- **TASK STATEMENT**: Rewrite the data below, changing each "Viewport" to "Screen size" and keeping everything else the same.

- **ENTRIES PROVIDED**:

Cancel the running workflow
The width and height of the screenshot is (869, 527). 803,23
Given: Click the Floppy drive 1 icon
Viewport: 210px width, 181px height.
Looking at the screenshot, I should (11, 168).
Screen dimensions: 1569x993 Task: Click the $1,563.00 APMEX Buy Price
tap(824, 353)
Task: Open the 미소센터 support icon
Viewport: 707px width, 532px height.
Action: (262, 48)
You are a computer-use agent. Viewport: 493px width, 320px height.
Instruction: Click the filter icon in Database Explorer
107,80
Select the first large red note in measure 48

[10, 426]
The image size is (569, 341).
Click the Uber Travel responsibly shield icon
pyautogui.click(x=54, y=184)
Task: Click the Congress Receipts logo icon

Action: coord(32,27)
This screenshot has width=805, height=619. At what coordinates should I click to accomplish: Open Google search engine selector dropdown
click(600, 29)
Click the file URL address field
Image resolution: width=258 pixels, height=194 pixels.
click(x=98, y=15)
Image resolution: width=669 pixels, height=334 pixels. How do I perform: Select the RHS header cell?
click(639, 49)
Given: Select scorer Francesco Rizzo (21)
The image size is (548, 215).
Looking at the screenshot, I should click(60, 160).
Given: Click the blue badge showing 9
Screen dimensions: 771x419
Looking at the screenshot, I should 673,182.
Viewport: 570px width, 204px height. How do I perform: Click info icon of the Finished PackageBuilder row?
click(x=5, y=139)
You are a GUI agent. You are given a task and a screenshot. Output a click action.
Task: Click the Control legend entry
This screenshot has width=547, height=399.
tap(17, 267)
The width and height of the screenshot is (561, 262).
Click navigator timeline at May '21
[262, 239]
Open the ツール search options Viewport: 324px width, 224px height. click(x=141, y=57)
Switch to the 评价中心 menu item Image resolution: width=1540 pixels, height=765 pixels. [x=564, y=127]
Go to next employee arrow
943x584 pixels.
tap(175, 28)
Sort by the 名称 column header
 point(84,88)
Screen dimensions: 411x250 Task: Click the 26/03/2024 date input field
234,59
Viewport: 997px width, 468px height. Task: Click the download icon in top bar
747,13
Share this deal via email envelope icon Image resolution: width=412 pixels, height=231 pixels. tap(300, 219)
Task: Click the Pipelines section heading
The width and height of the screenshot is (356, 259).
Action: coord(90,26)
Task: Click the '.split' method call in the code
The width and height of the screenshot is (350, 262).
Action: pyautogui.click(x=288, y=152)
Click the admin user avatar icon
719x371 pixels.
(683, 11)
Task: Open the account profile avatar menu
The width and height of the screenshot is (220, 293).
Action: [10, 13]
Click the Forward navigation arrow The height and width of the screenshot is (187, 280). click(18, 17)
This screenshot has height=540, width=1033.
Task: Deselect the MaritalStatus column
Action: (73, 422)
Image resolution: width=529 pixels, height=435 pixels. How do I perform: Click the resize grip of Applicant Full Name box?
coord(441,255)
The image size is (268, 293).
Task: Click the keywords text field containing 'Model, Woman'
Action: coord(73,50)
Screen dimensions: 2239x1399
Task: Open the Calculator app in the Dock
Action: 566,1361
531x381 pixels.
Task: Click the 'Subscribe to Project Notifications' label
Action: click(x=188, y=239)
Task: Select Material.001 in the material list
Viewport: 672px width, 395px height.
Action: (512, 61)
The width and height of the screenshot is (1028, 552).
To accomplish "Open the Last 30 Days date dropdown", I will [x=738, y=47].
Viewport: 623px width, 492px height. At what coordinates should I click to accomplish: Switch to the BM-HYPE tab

- **WRITTEN SOLUTION**:
Cancel the running workflow
The width and height of the screenshot is (869, 527). 803,23
Given: Click the Floppy drive 1 icon
Screen size: 210px width, 181px height.
Looking at the screenshot, I should (11, 168).
Screen dimensions: 1569x993 Task: Click the $1,563.00 APMEX Buy Price
tap(824, 353)
Task: Open the 미소센터 support icon
Screen size: 707px width, 532px height.
Action: (262, 48)
You are a computer-use agent. Screen size: 493px width, 320px height.
Instruction: Click the filter icon in Database Explorer
107,80
Select the first large red note in measure 48

[10, 426]
The image size is (569, 341).
Click the Uber Travel responsibly shield icon
pyautogui.click(x=54, y=184)
Task: Click the Congress Receipts logo icon

Action: coord(32,27)
This screenshot has width=805, height=619. At what coordinates should I click to accomplish: Open Google search engine selector dropdown
click(600, 29)
Click the file URL address field
Image resolution: width=258 pixels, height=194 pixels.
click(x=98, y=15)
Image resolution: width=669 pixels, height=334 pixels. How do I perform: Select the RHS header cell?
click(639, 49)
Given: Select scorer Francesco Rizzo (21)
The image size is (548, 215).
Looking at the screenshot, I should click(60, 160).
Given: Click the blue badge showing 9
Screen dimensions: 771x419
Looking at the screenshot, I should 673,182.
Screen size: 570px width, 204px height. How do I perform: Click info icon of the Finished PackageBuilder row?
click(x=5, y=139)
You are a GUI agent. You are given a task and a screenshot. Output a click action.
Task: Click the Control legend entry
This screenshot has width=547, height=399.
tap(17, 267)
The width and height of the screenshot is (561, 262).
Click navigator timeline at May '21
[262, 239]
Open the ツール search options Screen size: 324px width, 224px height. click(x=141, y=57)
Switch to the 评价中心 menu item Image resolution: width=1540 pixels, height=765 pixels. [x=564, y=127]
Go to next employee arrow
943x584 pixels.
tap(175, 28)
Sort by the 名称 column header
 point(84,88)
Screen dimensions: 411x250 Task: Click the 26/03/2024 date input field
234,59
Screen size: 997px width, 468px height. Task: Click the download icon in top bar
747,13
Share this deal via email envelope icon Image resolution: width=412 pixels, height=231 pixels. tap(300, 219)
Task: Click the Pipelines section heading
The width and height of the screenshot is (356, 259).
Action: coord(90,26)
Task: Click the '.split' method call in the code
The width and height of the screenshot is (350, 262).
Action: pyautogui.click(x=288, y=152)
Click the admin user avatar icon
719x371 pixels.
(683, 11)
Task: Open the account profile avatar menu
The width and height of the screenshot is (220, 293).
Action: [10, 13]
Click the Forward navigation arrow The height and width of the screenshot is (187, 280). click(18, 17)
This screenshot has height=540, width=1033.
Task: Deselect the MaritalStatus column
Action: (73, 422)
Image resolution: width=529 pixels, height=435 pixels. How do I perform: Click the resize grip of Applicant Full Name box?
coord(441,255)
The image size is (268, 293).
Task: Click the keywords text field containing 'Model, Woman'
Action: coord(73,50)
Screen dimensions: 2239x1399
Task: Open the Calculator app in the Dock
Action: 566,1361
531x381 pixels.
Task: Click the 'Subscribe to Project Notifications' label
Action: click(x=188, y=239)
Task: Select Material.001 in the material list
Screen size: 672px width, 395px height.
Action: (512, 61)
The width and height of the screenshot is (1028, 552).
To accomplish "Open the Last 30 Days date dropdown", I will [x=738, y=47].
Screen size: 623px width, 492px height. At what coordinates should I click to accomplish: Switch to the BM-HYPE tab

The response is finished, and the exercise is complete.